Saved entries:
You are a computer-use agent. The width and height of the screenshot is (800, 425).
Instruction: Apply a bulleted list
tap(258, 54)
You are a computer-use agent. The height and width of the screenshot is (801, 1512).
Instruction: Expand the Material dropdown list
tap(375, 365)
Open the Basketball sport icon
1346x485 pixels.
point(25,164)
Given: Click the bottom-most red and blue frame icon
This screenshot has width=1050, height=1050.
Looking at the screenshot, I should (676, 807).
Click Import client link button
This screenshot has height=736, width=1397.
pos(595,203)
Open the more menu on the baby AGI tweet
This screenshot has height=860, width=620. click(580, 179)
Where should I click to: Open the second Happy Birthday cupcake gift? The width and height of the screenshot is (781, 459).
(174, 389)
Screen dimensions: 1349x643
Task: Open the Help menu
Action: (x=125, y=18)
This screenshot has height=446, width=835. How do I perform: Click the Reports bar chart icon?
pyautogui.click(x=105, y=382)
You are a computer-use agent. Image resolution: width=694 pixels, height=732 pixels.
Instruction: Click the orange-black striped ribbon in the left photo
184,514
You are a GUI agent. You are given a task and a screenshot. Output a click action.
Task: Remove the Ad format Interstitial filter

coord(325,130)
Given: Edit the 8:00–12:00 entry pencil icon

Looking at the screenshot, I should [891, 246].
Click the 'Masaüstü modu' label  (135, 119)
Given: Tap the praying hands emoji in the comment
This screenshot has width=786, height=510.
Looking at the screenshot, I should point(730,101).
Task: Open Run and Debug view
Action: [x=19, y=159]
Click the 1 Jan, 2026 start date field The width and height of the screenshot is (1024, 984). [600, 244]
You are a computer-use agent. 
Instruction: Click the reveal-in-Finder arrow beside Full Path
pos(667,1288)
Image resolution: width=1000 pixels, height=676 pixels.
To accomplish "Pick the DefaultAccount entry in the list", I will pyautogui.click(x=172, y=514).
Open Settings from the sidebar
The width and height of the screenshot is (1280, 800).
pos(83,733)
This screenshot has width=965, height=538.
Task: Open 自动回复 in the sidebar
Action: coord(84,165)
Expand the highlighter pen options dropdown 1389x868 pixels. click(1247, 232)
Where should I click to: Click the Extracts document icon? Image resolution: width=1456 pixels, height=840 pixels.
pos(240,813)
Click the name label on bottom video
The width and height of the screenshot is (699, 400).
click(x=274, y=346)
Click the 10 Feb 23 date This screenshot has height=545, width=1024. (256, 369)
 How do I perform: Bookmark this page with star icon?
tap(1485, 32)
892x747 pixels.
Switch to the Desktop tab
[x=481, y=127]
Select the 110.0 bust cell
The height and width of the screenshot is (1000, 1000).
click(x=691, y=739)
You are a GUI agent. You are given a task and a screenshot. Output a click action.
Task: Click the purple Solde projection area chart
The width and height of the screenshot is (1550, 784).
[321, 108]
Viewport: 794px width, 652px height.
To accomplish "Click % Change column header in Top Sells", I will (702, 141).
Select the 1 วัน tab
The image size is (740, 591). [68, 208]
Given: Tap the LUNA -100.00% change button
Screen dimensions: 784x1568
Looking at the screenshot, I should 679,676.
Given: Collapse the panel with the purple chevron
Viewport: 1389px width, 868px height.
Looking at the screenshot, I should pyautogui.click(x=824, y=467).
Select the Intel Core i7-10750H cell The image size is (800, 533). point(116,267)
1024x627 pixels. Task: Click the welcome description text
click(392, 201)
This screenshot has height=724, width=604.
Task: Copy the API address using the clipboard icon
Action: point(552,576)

_Work instructions_
Copy range, inclusive: the line holding "Viewport: 794px width, 652px height." to the line holding "Given: Tap the LUNA -100.00% change button". Reproduce exactly those lines of the records above and no others.

_Task output_
Viewport: 794px width, 652px height.
To accomplish "Click % Change column header in Top Sells", I will (702, 141).
Select the 1 วัน tab
The image size is (740, 591). [68, 208]
Given: Tap the LUNA -100.00% change button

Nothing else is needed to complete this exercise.